### Exercise description
Having located the line with "Where should I", repeat it and all remaining lines of the records exactly. Pictures do not belong in the answer.

### Records
◆ ◆ ◆
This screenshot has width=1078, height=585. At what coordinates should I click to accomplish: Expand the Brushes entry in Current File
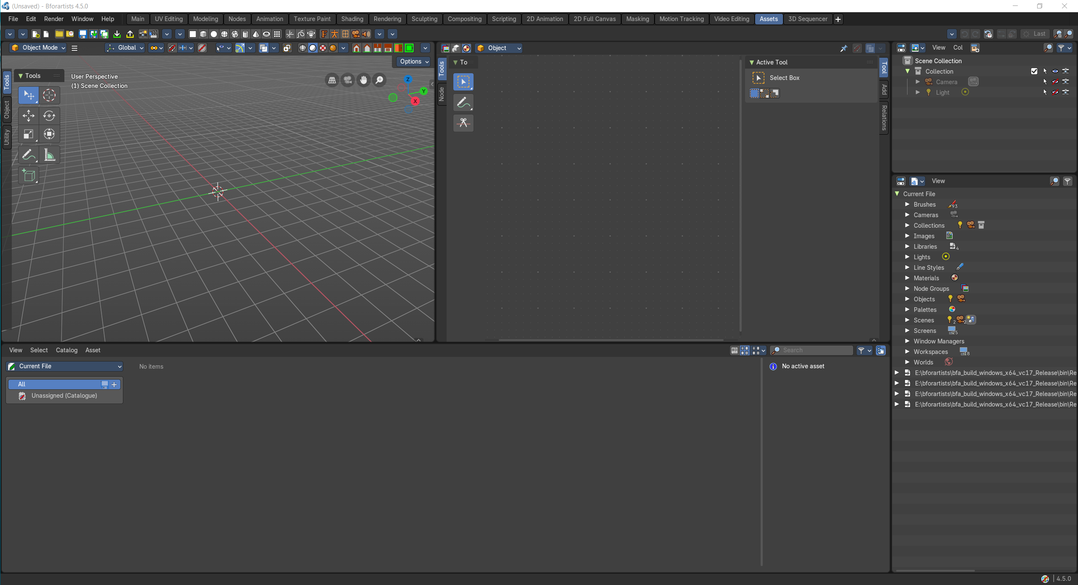point(907,205)
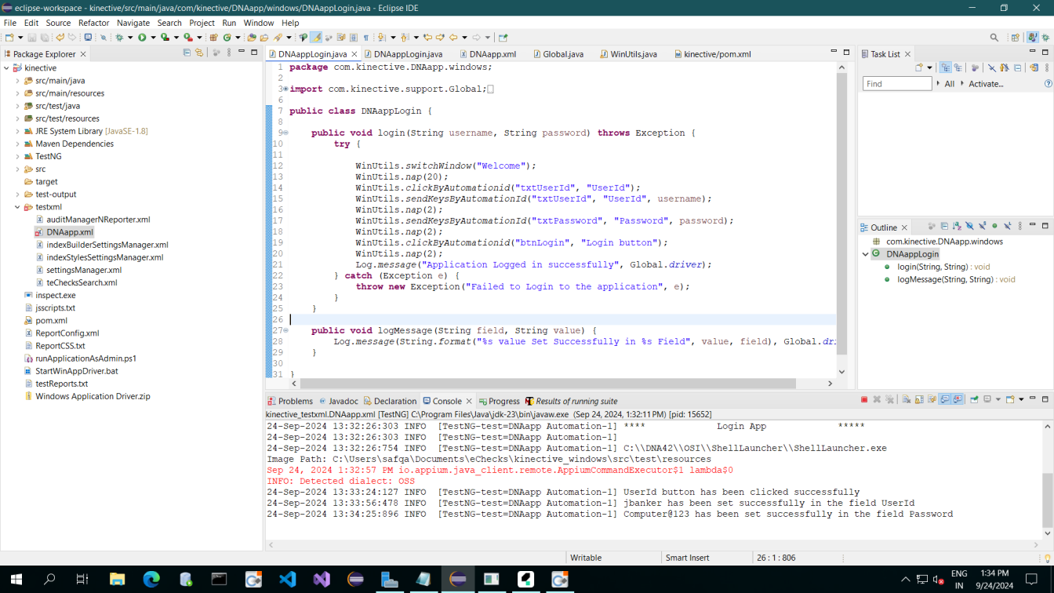Click the Open Perspective icon

tap(1016, 38)
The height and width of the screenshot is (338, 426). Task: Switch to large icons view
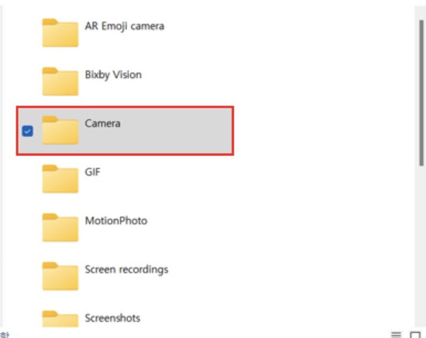pyautogui.click(x=415, y=335)
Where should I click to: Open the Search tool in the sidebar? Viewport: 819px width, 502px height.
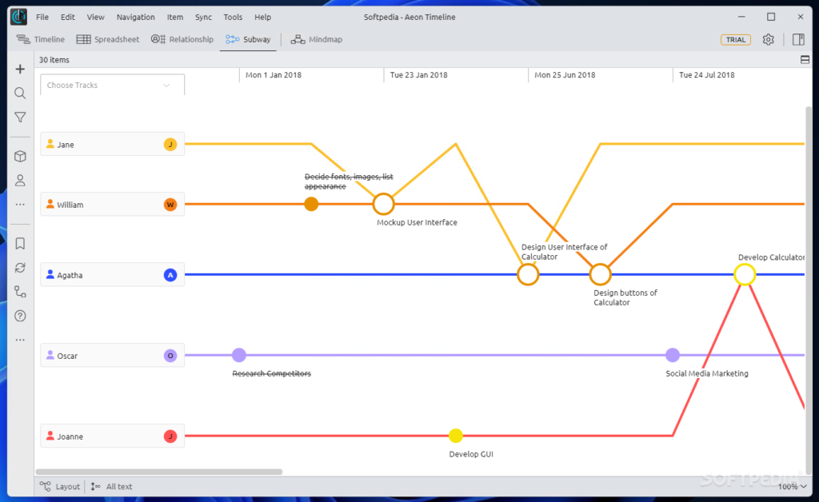19,93
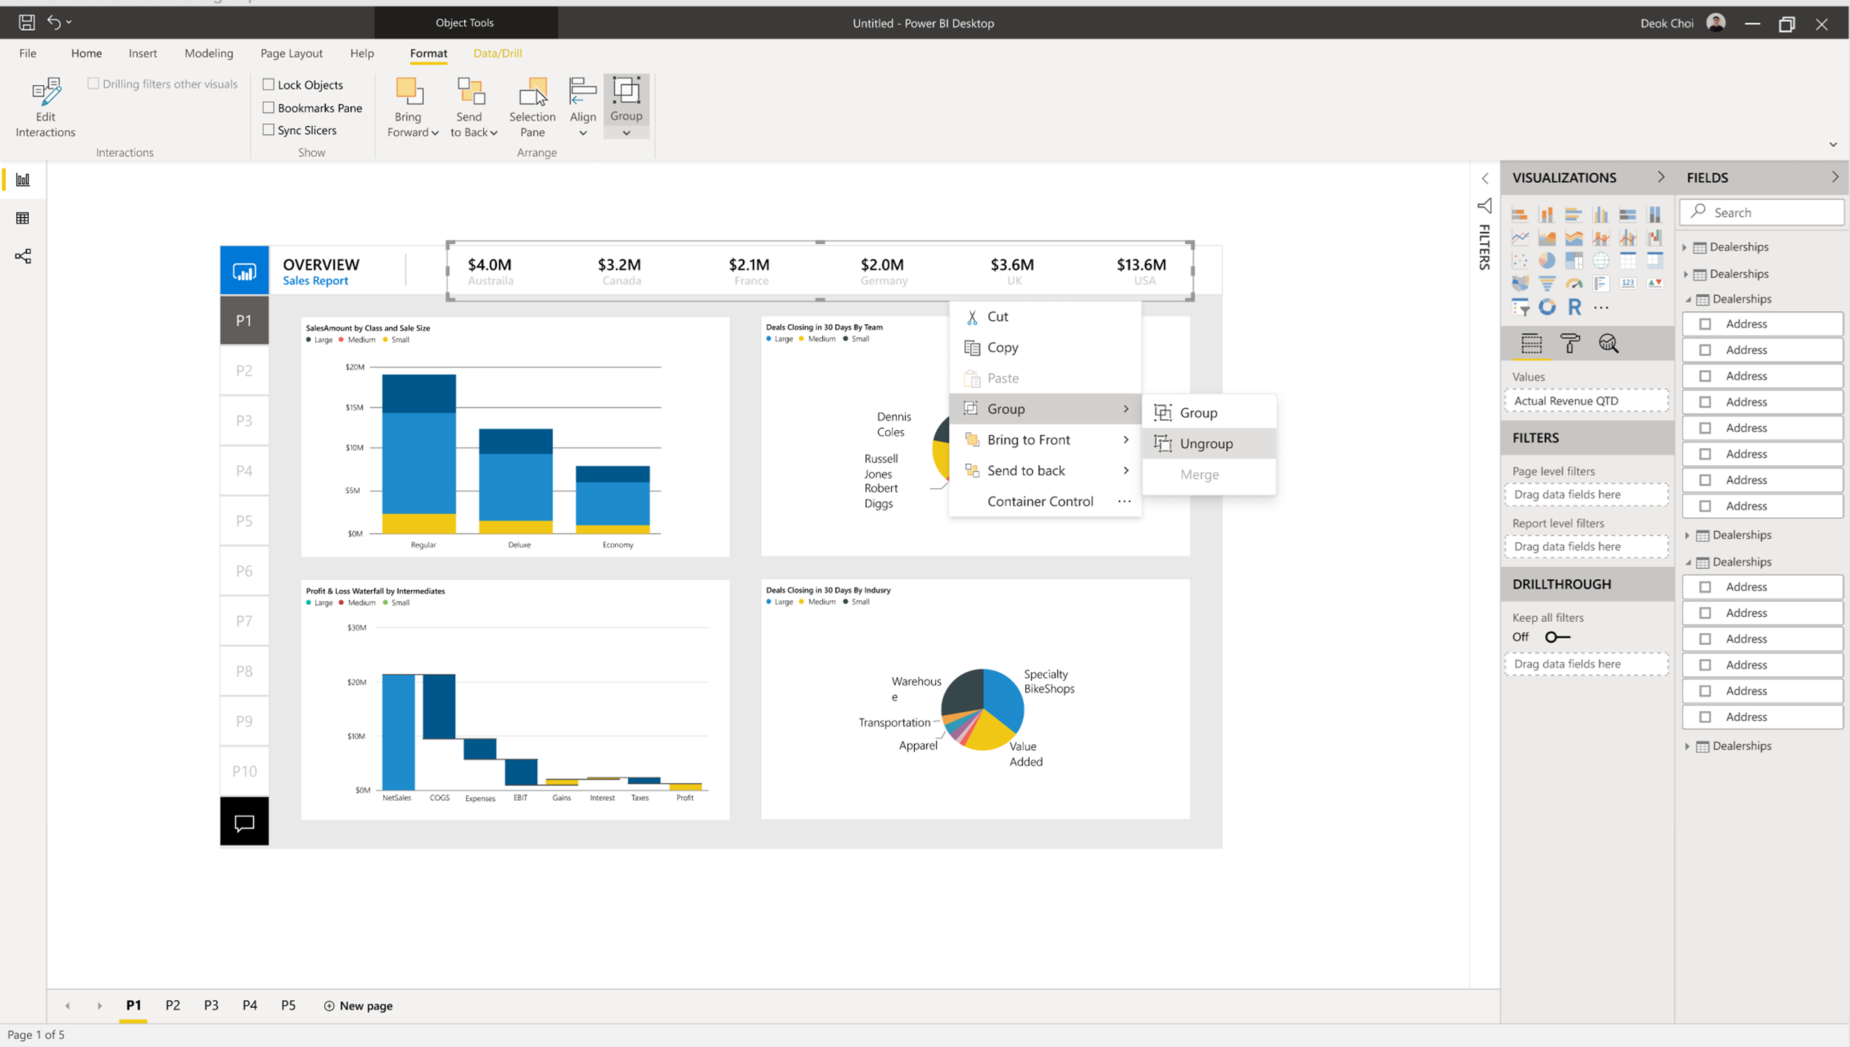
◆ ◆ ◆
### Reply to the exercise
Where should I click to: Open the Search tool in the sidebar? Viewport: 819px width, 502px height.
19,93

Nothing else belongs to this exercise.